*** Opening of MATERIAL PROVIDED ***

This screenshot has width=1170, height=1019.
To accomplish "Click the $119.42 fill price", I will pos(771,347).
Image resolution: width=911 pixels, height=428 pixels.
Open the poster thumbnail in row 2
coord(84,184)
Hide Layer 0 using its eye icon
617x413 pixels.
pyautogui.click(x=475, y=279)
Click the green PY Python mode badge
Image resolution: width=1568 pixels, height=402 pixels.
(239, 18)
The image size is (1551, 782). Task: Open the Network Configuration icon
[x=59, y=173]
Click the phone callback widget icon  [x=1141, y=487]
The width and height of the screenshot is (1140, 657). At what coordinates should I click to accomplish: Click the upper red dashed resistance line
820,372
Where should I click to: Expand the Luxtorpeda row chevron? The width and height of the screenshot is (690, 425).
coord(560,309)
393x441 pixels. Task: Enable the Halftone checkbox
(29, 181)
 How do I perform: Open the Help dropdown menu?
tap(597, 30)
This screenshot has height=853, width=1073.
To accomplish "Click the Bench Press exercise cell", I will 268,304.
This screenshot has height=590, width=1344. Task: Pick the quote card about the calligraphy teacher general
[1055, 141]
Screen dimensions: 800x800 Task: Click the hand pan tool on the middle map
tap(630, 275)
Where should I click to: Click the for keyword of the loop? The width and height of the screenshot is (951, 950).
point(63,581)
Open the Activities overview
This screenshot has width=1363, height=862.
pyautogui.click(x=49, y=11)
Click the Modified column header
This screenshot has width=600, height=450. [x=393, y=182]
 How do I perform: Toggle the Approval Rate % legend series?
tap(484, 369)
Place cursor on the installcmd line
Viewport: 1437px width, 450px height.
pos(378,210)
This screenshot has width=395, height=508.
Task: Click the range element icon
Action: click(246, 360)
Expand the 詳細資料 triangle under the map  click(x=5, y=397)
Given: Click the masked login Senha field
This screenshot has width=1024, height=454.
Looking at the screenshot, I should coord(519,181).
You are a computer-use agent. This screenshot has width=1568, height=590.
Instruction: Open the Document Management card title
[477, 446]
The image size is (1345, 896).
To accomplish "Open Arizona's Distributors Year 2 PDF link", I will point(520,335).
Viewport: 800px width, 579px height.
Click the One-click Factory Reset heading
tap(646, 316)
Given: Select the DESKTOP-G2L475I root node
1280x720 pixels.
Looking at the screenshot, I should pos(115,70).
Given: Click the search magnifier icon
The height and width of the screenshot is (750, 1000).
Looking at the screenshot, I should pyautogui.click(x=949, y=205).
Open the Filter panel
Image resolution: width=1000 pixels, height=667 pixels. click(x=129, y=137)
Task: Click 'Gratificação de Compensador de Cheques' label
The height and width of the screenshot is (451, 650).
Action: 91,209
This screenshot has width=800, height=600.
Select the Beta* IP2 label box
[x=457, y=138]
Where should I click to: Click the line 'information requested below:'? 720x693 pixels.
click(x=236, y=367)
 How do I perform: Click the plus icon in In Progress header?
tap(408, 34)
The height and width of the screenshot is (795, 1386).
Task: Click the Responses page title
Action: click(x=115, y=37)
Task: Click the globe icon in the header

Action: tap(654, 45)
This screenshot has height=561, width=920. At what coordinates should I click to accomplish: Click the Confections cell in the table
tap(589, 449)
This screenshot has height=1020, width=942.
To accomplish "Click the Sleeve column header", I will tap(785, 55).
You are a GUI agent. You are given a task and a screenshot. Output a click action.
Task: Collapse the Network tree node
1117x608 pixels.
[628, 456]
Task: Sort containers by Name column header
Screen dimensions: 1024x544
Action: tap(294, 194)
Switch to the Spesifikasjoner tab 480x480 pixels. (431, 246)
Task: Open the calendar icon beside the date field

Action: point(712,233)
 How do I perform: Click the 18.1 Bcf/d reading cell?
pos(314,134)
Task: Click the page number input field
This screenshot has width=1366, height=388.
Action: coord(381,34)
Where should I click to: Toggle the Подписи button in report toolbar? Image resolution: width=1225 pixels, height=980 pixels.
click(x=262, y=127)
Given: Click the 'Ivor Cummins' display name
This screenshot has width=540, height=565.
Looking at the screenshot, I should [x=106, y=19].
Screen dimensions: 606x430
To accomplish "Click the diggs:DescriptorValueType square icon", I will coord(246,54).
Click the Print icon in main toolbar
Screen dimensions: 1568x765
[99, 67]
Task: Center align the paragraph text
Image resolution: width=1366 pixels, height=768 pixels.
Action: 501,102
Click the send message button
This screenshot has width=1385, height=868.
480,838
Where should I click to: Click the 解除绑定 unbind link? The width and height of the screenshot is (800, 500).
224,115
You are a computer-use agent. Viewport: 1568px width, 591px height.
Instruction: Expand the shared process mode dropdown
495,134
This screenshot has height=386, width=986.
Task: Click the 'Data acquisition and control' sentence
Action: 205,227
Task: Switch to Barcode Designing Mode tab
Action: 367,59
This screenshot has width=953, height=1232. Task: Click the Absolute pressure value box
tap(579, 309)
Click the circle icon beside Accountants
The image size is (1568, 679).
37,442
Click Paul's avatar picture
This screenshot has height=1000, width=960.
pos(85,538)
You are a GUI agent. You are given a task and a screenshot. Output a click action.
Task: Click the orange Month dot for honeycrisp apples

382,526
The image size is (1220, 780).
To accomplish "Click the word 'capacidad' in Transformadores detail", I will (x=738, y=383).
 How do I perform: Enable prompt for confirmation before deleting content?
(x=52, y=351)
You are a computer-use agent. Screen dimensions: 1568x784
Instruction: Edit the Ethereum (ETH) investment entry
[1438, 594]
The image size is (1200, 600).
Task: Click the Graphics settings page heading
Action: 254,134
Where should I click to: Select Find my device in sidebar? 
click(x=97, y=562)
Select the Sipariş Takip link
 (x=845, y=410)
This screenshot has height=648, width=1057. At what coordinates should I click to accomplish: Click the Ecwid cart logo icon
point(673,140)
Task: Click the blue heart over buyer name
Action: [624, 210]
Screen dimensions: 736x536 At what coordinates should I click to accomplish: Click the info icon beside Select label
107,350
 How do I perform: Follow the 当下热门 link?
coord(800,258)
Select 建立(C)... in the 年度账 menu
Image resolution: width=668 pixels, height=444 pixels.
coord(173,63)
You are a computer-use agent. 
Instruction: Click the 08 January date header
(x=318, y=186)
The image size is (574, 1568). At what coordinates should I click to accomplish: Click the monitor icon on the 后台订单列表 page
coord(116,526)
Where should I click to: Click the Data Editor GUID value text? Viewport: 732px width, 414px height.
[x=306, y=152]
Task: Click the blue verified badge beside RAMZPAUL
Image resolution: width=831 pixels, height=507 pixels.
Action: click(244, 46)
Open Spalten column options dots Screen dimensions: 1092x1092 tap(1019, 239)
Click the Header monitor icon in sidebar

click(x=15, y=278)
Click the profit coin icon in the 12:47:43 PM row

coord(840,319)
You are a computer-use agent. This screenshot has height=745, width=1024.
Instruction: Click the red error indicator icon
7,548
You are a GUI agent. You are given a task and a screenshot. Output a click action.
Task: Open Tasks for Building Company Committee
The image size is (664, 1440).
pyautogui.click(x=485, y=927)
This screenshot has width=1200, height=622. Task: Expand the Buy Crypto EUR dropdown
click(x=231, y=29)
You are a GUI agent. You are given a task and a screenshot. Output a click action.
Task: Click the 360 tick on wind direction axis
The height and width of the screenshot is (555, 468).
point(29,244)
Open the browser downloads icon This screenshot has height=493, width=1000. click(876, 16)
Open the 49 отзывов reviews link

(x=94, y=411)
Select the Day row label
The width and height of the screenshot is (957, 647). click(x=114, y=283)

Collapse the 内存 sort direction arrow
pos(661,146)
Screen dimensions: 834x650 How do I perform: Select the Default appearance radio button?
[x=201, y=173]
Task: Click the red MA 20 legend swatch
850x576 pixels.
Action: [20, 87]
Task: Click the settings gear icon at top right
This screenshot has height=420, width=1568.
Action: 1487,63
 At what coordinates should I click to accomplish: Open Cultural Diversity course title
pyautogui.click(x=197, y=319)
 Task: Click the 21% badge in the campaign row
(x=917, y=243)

*** Close of MATERIAL PROVIDED ***

YOUR ASSIGNMENT | Only lines with the word "computer" are wanted; pull each of them from the records.

ANSWER BOX |
You are a computer-use agent. This screenshot has width=1568, height=590.
You are a computer-use agent. Viewport: 1568px width, 591px height.
You are a computer-use agent. Screen dimensions: 1568x784
You are a computer-use agent. 
You are a computer-use agent. This screenshot has height=745, width=1024.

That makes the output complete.